“Our juvenile compositions please us, because they bring to our minds the
remembrance of youth . . .” So writes Samuel Johnson on this
date, May 29, in 1750, in The Rambler#21, and for once I disagree with his conclusion. I have just found the review
of Thomas Pynchon’s Gravity’s Rainbow
that I published in an “underground” magazine in 1973. Circulation was small,
almost nonexistent, for which I’m grateful. My enthusiasm for the novel
embarrasses me, as does the quality of the writing, which I might charitably
describe as bombastic. Perhaps I was aping Pynchon’s bloat. What I see is a
young writer compensating for having little of interest to say by saying it at
great length. I will offer no clues as to the review’s provenance, to spare me
additional embarrassment. Flagellation is best conducted at home.
Johnson, of
course, has a bigger point to make. Rationalization is vanity’s readiest tool.

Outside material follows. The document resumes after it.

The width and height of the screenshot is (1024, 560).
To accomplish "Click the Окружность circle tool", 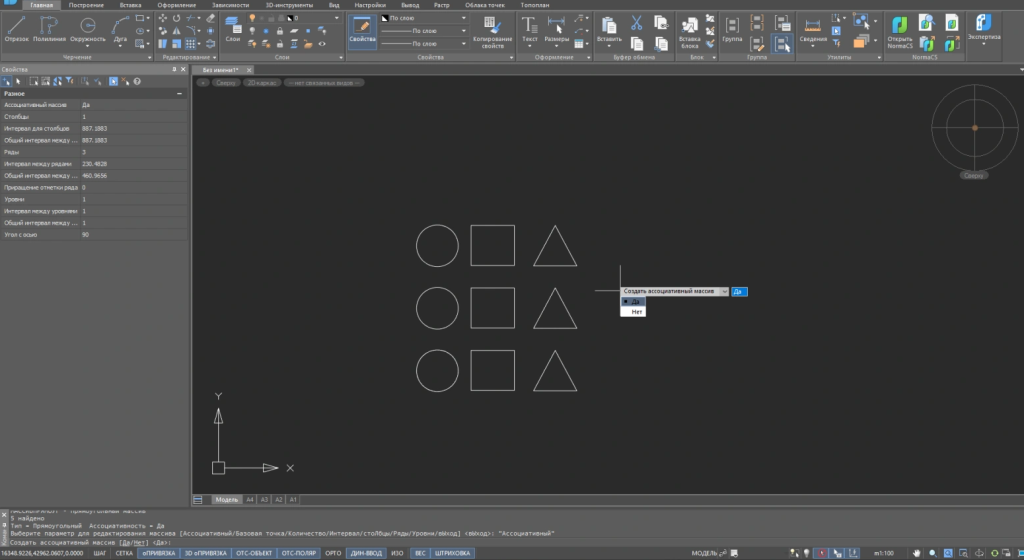I will [88, 27].
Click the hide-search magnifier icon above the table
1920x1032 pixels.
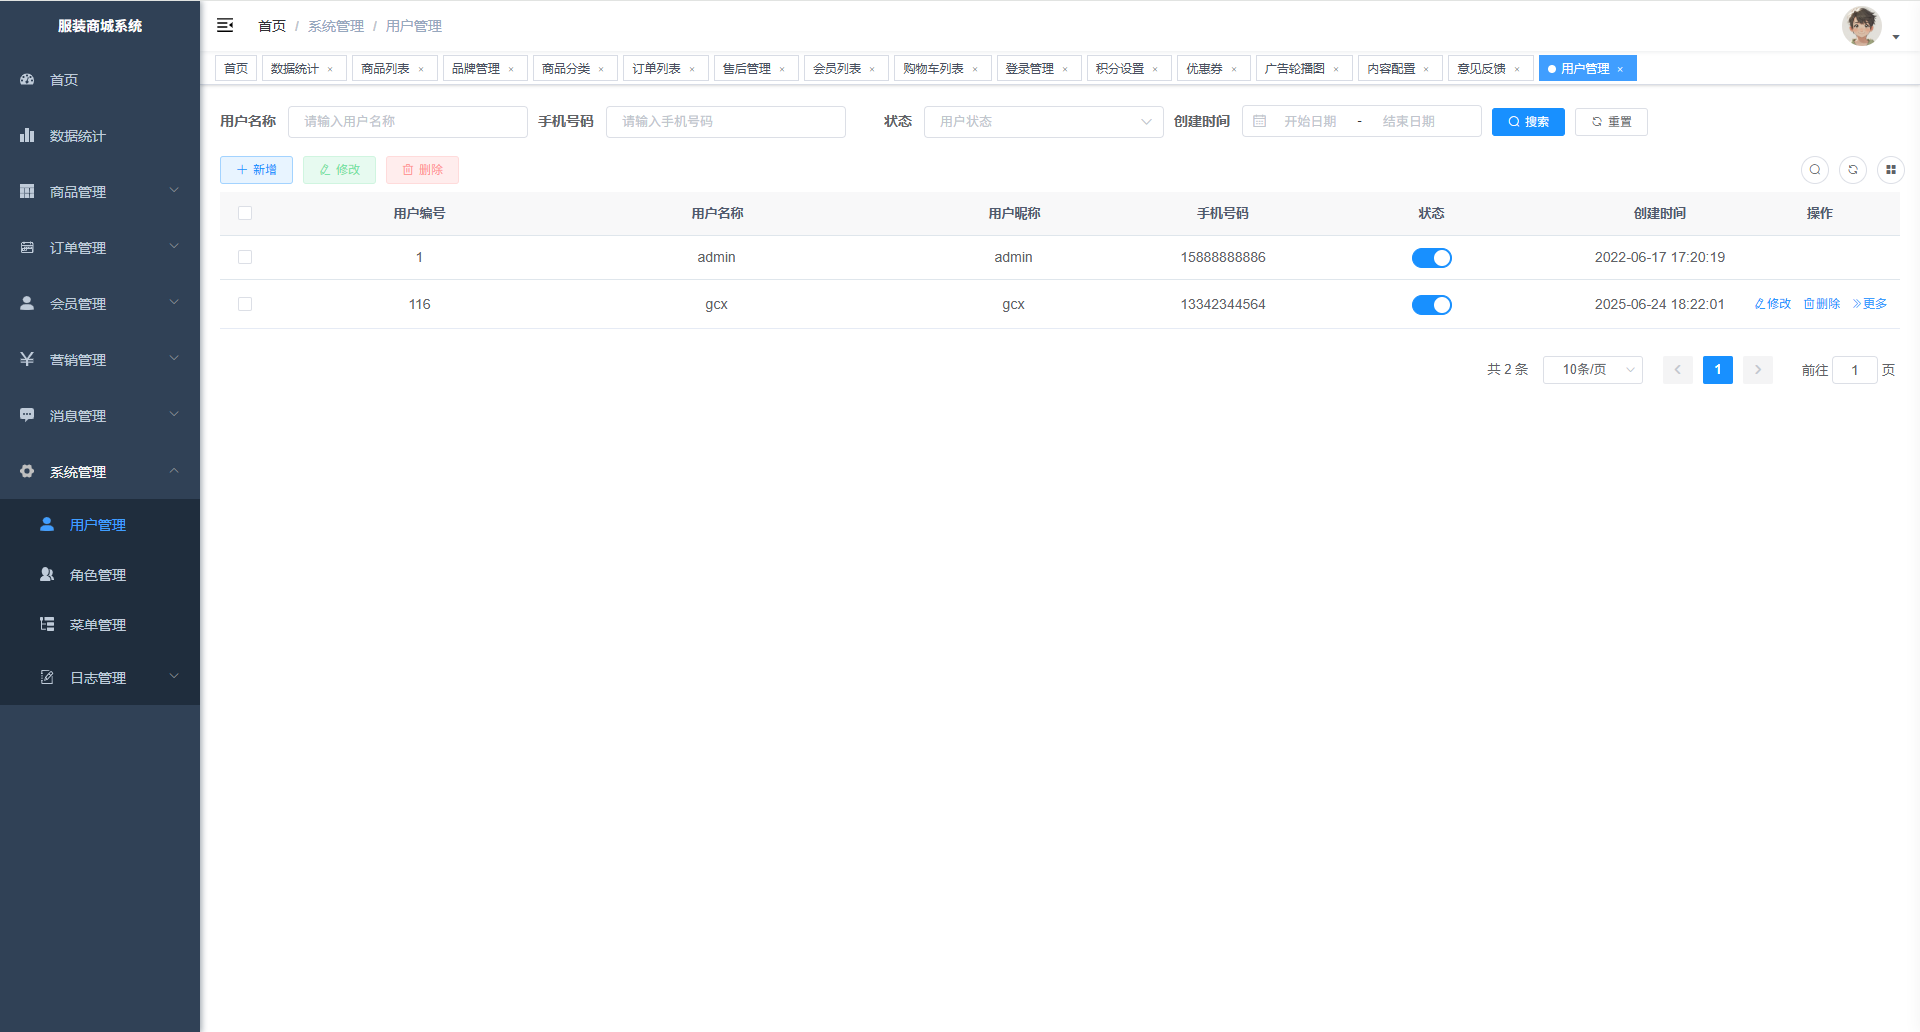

Pride is resourceful. We can flatter
ourselves with the flimsiest evidence. In the passage cited above, we transform
ineptitude into youthful charm and prodigality. Johnson spells out alternative strategies:
“. . . our later performances we are ready to
esteem, because we are unwilling to think that we have made no improvement;
what flows easily from the pen charms us, because we read with pleasure that
which flatters our opinion of our own powers; what was composed with great
struggles of the mind we are unwilling to reject, because we cannot bear that
so much labour should be fruitless. But the reader has none of these prepossessions, and wonders that the author is so unlike himself, without considering that the same
soil will, with different culture, afford different products.”
Readers and critics are ruthless. That is their job. Our job
as writers is to be equally ruthless, or more so, well before the reader.